Always, as a program manager as well, you are thinking about different programs. If you're talking about Cardwell's, that everything is being followed. Basically, you are taking risks and passing it through to the end customer. This is normally what happened before. With all due respect to our colleagues in the market, there were registering agents and distributors passing along the risk saying, “I'm not the only one doing it. Here’s this guy who's actually a reseller and he's also doing it.” When the regulator comes, they can also point to you saying, “He didn't follow. We told them to follow these guidelines.”

Now you're saying that HUBUC is taking the risk for you. It's not only dilated risk, it's about floats. Can you manage float settlements? How do you manage liquidity when you pass through three or four or five days of Visa float, or versus MasterCard asking you three days sometimes, depending on the use case? Is your customer going to put in like days of transaction volume float for you? No, HUBUC is going to take care of it.

The current customer, you're looking for that.

The regulator is looking for: are those perhaps sanctions? What is happening to these transactions coming in, going out into ledgers? Are you monitoring them? Fintechs, all of these different things, SCA regulation now coming in – are you following? They want to see from a regulatory point of view. I think when we worked with the Central Bank of Berlin, we learned something, which was working with the regulator is very different from providing service to the market. But good regulators understand and they adapt, but they also want to build trust with you. Trust is a very key factor. To build trust is very hard. You really have to work for it. But you can lose it in a second, like Wildcard did.

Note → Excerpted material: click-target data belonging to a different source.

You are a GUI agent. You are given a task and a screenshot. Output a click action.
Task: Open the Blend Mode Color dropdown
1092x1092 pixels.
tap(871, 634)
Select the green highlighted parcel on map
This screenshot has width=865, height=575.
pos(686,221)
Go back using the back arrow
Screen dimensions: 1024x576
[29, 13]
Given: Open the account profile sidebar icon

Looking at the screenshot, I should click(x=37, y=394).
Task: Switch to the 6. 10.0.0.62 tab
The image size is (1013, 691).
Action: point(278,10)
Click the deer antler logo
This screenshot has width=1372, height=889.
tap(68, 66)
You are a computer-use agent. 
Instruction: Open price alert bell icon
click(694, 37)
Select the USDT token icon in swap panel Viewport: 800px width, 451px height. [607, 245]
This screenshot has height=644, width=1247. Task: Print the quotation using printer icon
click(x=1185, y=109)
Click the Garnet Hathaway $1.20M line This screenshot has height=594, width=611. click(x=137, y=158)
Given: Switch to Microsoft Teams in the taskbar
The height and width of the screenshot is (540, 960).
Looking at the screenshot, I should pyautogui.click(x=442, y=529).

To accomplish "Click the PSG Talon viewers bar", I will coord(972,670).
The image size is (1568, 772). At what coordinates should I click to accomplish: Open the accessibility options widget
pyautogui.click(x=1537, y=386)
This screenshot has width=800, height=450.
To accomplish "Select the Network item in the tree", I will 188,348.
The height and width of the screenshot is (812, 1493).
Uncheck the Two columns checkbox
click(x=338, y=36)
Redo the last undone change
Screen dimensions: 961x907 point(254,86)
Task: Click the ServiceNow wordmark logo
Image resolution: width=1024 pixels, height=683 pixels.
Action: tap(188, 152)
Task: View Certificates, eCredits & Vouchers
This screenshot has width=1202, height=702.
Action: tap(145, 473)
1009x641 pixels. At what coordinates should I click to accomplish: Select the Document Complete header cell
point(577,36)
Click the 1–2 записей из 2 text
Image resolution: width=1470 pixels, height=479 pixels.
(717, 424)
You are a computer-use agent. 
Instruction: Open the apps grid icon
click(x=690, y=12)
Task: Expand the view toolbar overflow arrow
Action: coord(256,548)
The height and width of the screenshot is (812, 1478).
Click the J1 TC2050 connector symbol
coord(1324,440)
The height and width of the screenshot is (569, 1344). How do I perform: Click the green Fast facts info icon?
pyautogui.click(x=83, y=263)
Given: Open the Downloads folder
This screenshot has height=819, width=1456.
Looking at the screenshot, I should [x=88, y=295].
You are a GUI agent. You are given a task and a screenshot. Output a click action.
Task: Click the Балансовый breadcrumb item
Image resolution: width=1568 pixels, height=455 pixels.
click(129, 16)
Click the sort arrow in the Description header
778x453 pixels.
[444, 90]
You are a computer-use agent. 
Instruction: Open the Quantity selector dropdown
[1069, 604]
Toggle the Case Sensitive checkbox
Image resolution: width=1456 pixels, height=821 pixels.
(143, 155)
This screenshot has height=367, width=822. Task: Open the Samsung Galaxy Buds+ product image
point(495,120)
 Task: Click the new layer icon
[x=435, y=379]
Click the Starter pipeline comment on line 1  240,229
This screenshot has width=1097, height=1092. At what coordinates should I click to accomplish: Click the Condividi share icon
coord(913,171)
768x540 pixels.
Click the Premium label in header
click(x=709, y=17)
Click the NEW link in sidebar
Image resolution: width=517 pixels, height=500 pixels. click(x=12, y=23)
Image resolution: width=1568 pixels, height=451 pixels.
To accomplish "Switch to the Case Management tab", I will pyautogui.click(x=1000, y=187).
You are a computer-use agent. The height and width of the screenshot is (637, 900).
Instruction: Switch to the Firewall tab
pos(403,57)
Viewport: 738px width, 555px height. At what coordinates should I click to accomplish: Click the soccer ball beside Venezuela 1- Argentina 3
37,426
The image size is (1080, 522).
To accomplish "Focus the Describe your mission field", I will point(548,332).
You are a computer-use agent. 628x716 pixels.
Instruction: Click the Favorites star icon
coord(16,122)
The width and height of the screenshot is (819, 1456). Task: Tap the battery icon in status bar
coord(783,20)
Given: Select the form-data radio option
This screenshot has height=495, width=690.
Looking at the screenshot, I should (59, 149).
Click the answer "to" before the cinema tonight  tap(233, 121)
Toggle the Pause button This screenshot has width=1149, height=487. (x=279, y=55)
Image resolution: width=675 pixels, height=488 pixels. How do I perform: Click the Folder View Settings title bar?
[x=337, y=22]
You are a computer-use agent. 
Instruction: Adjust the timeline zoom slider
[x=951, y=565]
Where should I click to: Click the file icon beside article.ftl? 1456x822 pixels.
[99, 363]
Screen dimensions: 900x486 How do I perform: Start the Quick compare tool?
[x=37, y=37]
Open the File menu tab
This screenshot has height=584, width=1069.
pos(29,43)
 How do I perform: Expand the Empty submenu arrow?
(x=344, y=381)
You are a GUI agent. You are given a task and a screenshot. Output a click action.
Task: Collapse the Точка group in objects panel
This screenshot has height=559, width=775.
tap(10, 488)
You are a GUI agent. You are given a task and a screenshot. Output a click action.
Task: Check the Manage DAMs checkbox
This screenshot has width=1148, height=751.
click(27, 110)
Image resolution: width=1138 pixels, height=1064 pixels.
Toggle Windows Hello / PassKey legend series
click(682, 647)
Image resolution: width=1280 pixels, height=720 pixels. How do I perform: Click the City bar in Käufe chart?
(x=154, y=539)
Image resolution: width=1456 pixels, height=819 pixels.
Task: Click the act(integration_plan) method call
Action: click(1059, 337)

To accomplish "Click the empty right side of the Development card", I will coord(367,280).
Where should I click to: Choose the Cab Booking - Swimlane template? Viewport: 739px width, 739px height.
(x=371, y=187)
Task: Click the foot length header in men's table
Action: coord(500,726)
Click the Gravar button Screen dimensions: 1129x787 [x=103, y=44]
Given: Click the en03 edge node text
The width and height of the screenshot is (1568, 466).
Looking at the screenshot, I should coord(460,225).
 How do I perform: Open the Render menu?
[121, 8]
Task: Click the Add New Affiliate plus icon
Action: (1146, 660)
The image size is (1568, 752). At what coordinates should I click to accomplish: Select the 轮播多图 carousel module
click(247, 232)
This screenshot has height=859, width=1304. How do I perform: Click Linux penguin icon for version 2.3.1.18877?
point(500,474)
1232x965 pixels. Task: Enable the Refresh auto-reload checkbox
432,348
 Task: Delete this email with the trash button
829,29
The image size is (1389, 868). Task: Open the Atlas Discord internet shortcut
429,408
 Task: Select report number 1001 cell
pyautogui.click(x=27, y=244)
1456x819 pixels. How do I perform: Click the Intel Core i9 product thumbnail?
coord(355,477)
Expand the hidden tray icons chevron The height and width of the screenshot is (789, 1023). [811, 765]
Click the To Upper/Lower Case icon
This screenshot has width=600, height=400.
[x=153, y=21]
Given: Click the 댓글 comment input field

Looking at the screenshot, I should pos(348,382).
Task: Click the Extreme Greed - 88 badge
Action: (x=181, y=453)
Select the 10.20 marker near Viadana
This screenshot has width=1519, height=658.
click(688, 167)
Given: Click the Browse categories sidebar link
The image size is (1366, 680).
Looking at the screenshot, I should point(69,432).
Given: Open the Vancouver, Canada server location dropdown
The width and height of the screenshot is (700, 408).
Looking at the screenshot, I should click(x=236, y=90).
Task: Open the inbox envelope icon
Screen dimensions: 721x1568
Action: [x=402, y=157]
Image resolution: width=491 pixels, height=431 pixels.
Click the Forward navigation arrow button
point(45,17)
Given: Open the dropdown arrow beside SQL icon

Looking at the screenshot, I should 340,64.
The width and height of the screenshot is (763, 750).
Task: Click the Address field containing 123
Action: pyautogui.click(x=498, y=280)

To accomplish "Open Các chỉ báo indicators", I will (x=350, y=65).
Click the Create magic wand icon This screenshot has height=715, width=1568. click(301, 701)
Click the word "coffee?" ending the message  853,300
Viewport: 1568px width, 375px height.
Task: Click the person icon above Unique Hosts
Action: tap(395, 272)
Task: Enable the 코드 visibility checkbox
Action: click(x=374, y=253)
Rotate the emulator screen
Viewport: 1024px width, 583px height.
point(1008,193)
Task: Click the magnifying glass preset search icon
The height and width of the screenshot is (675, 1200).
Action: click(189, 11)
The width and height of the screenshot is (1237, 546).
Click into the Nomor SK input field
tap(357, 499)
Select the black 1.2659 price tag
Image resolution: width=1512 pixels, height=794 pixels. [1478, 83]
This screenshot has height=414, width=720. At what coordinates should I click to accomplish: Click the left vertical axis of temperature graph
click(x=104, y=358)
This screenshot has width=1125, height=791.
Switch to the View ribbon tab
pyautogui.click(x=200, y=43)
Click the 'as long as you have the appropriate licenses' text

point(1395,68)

Ben: [00:36:21] Yup. It's interesting, if we continue with the Amazon analogy, you've talked about how the customer wants cheaper, they want faster, they want richer feature set. Amazon is also working with a whole bunch of other suppliers in its marketplace and they want fulfillment, and they want certain things as well. It seems to me that you're doing both, and regulation or compliance is a critical interface between both because the customer doesn't want to have to worry about it. At the same time, the banking partner wants certain levels of assurance as well. My sense is that, if we talk about BaaS 1.0, I think there was this almost lazy assumption that if I can provide the APIs and the interface between banks and brands, then I'll always be able to attract banking partners and other BaaS services providers. But I guess it's going to be more competition on both sites; more competition for demand, more competition for supply. Do you think that it is compliance that's going to make the difference in terms of winning both sides of the marketplace?

Hasan: Yes. How do you make comfortable your banking partner or the regulator? It comes down to compliance. Can you make a mode out of it?

At HUBUC, the biggest team is product team, the software development team. The second biggest, and the most important one at the core of the heart of the company, is compliance. If you combine compliance with technology, that is where you can build interesting stuff. But you have to know what you're doing, and it has to be scalable, and it has to go across all of your customer base.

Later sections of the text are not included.